EXERCISE DATA:
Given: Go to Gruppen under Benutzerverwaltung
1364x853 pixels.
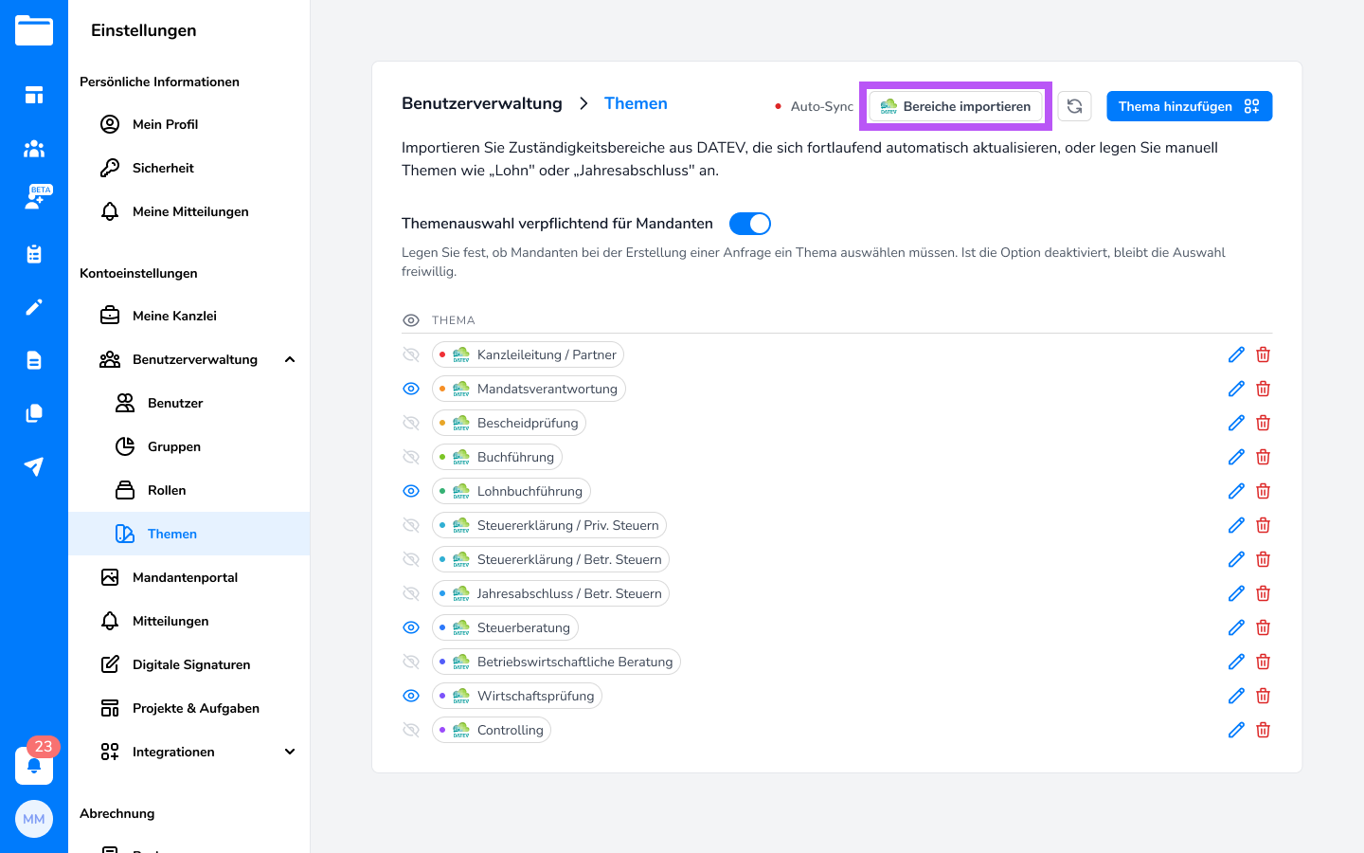Looking at the screenshot, I should (x=174, y=446).
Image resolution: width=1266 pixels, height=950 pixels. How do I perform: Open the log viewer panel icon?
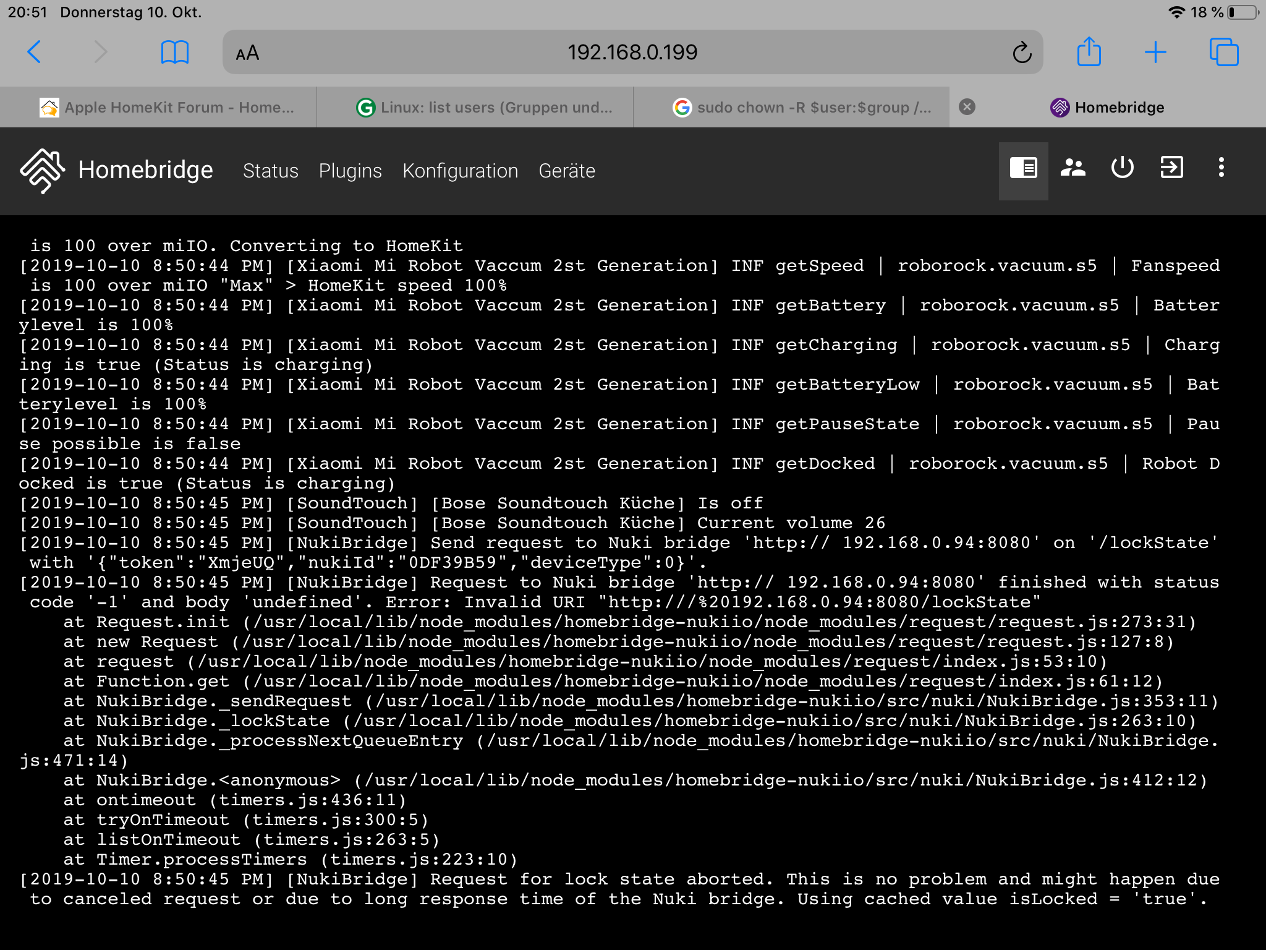click(1023, 168)
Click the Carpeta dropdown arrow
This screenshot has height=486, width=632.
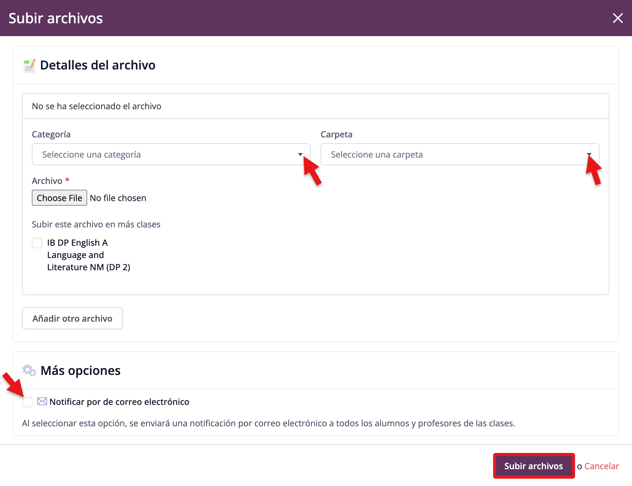pyautogui.click(x=589, y=154)
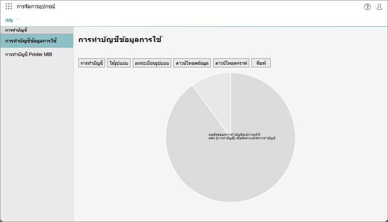Click the empty sidebar area below Printer MIB
This screenshot has width=388, height=222.
pyautogui.click(x=36, y=140)
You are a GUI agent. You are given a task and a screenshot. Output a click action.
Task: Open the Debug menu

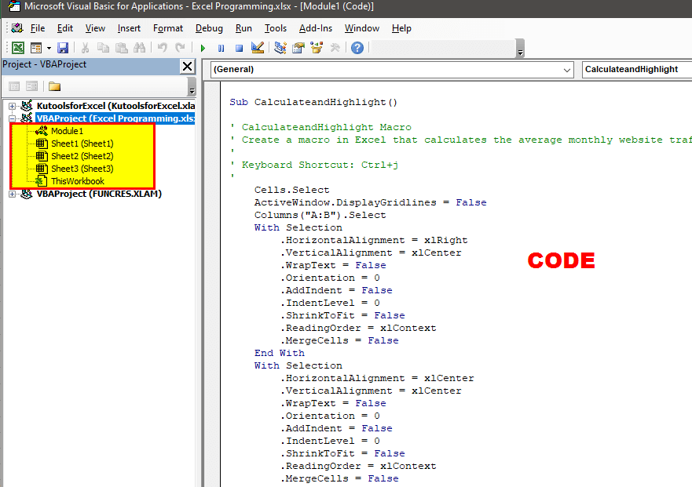(209, 28)
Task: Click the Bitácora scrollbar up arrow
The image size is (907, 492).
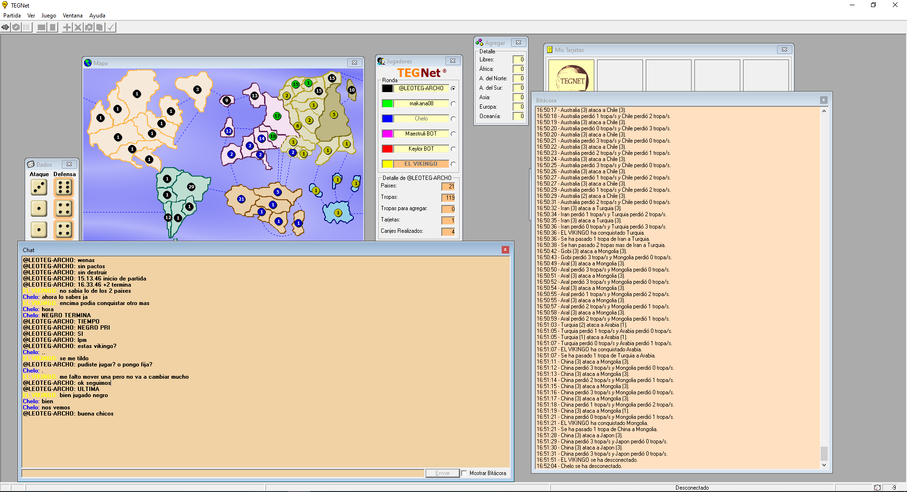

THE PROBLEM: Please rewrite all of the material above, replacing every "pixels" with "px" and leaving everything else unchanged. Leave the pictures out.

ANSWER TO THE EXERCISE:
Given: Go to Gruppen under Benutzerverwaltung
1364x853 px.
Looking at the screenshot, I should (x=174, y=446).
Image resolution: width=1266 px, height=950 px. How do I perform: Open the log viewer panel icon?
click(1023, 168)
Click the Carpeta dropdown arrow
This screenshot has height=486, width=632.
pyautogui.click(x=589, y=154)
Click the empty sidebar area below Printer MIB
This screenshot has width=388, height=222.
pyautogui.click(x=36, y=140)
You are a GUI agent. You are given a task and a screenshot. Output a click action.
Task: Open the Debug menu

(209, 28)
Task: Click the Bitácora scrollbar up arrow
The image size is (907, 492).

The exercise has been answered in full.